I was politely but frankly asked by a reader as to why I “cover the Social List so much” when compared to other places—and in a sense, they are totally right. I do cover them a lot and I do so because owners Luis Navarro and Brenda Rivera have been persistent stewards of our city.
Say what you will about their spaces—Lola’s and The Social List, which recently saw its entire interior updated along with a few core components of its menu—but the one thing you cannot criticize is the fact that they take care of their team, are constantly altering their menus and specials, and attempting to consistently push toward new events, from their stellar Havana Nights to simple celebrations across formal and informal holidays alike.
Hence: Mardi Gras.
It’s seemingly appropriate as Long Beach celebrates its first restaurant since Louisiana Charlie’s and Sal’s Gumbo Shack to take on the almighty food of New Orleans, the brand new Zaferia gem that is Bar Envie, and to honor the holiday that Shoreline Village takes on annually with a parade.
It’s, in other words, a good thing to expand the Mardi Gras presence in Long Beach because, if there were any holiday reflective of Long Beach, it could very well be best reflected in Long Beach.
And one of the things I love most about The Social List—whether it was owned by the lovelies it is or owned by asshats that would make it far more easier to despise—is that the space refuses to take itself seriously.
Like its original concept when it first opened in 2014, the whole point of The Social List is not be a beginning, middle, and end, but one part of that equation; a space that can act as a hub to move around. Enjoy an appetizer and cocktail before hopping over to El Barrio or have a cocktail and snack at Baby Gee before hopping over to The Social List for dinner.
It is there as a conduit for Retro Row and, for the upcoming holiday, one for Mardi Gras as well.
Let’s start off with the thing that Catholics and non-Catholics alike love about Mardi Gras (and that certainly isn’t jumping into the staving from meat and sex due to Lent): the booze.
The ode to the Blue Hurricane—a nightmare of a sugar-bomb that a drunken self will mistakenly over-consume on the streets of the French Quarter because they taste like a Slushee at 2AM—is a bit more tamed down sweet wise (though remains a thoroughly sweet drink) and is playful with a shark gummy.
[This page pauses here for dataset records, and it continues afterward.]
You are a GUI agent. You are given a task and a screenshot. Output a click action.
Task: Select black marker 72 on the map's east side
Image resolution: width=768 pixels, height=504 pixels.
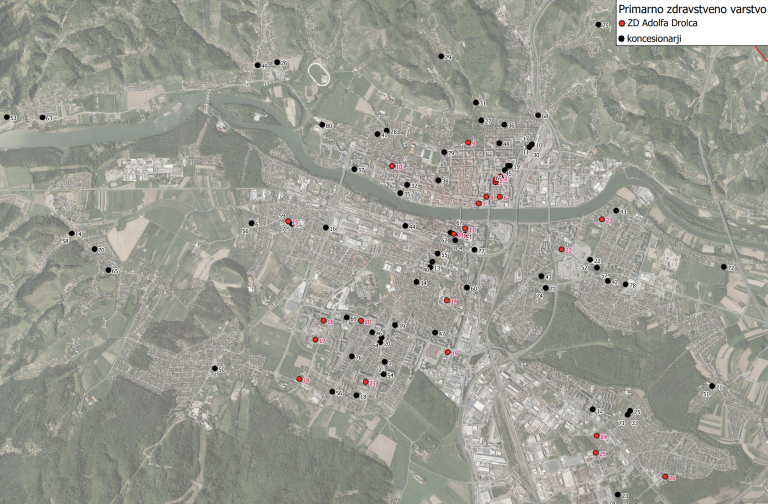tap(722, 267)
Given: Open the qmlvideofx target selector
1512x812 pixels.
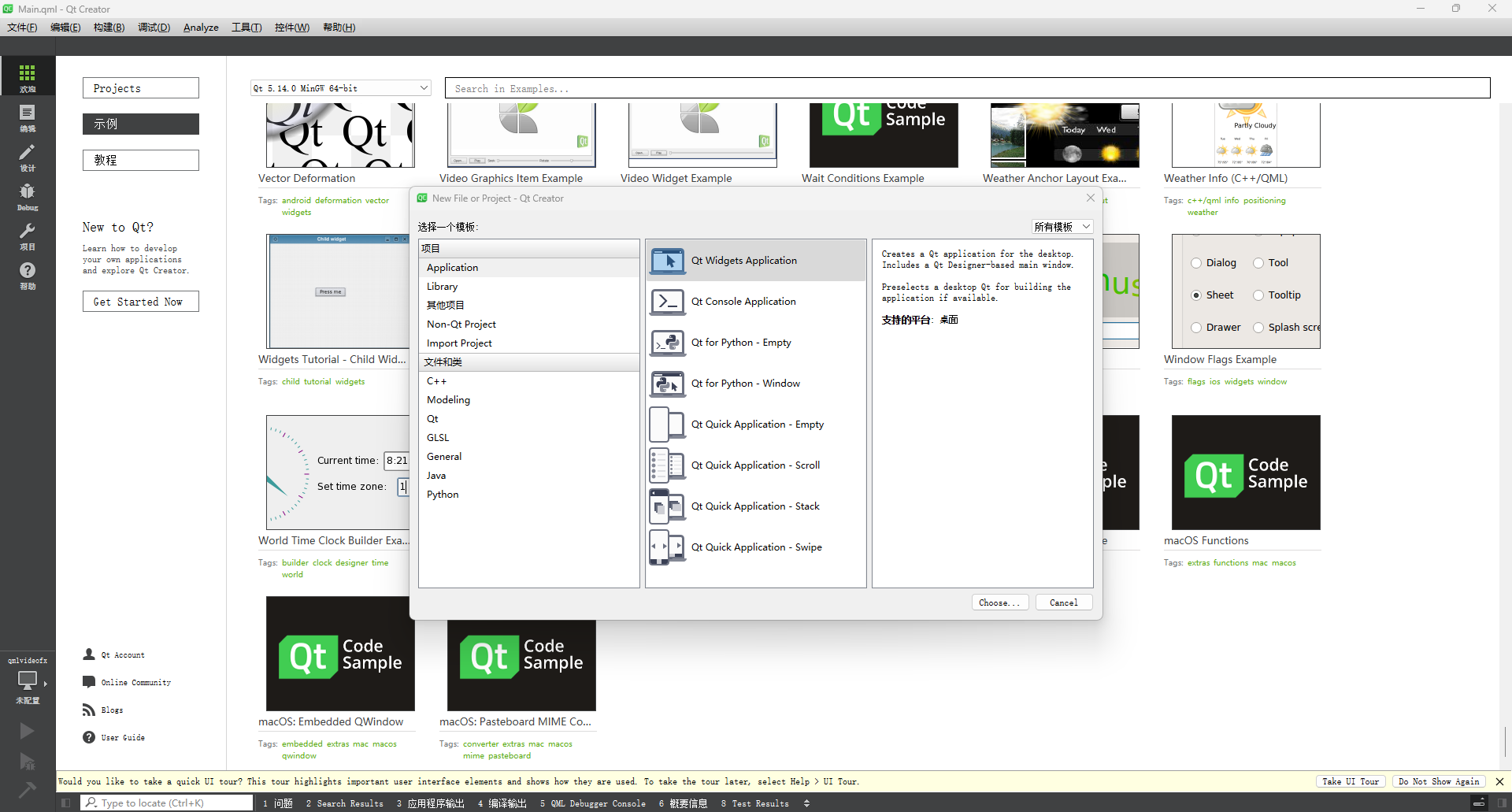Looking at the screenshot, I should (28, 680).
Then there’s a passion fruit cocktail whose tartness is a much preferred switch from the shark lagoon concoction and, as always with The Social List, dangerously and sneakily boozy.
But when it comes down to it, it is about the food, where—on top of all things boozy—all things deep-fried, all things swamp (in the good way, crawfish lovers), and all things cajun.
There’s already an existing, solid po’ boy sandwich that premiered on the menu earlier this year and is, frankly put, precisely what you want from a NOLA-style po’ boy: buttery, soft bread mimics the ones from Louisiana while having a remoulade is outright awesome…
You have a fried platter that is fit for the Mardi Gods. Their solid fries—an underrated gem of The Social List, if you ask me—are piled with fried shrimp and hush puppies, honey butter and remoulade used dipping sauces…
And then you have a seared catfish plate that is, simply put, comforting: The fat of the fish rendered to a crisp before being topped with chunks of shrimp and crawfish in a peppery, Cajun-inspired cream sauce. Served with some broccoli and mashed potatoes, the dish reminds me of my father’s southern family offerings, our many take-ins of catfish, and how I miss fresh catfish—a thing not too common here in Long Beach.
The food is unfussy, uncomplicated food—so lift up that massive po’ boy, happily take a bite that can’t possibly fit comfortably into your mouth, wash it down with liquor, and relish that we are able to even have a restaurant celebrate Mardi Gras without its dishes packed in to-go bags.
The Social List is located at 2015 E. 4th St.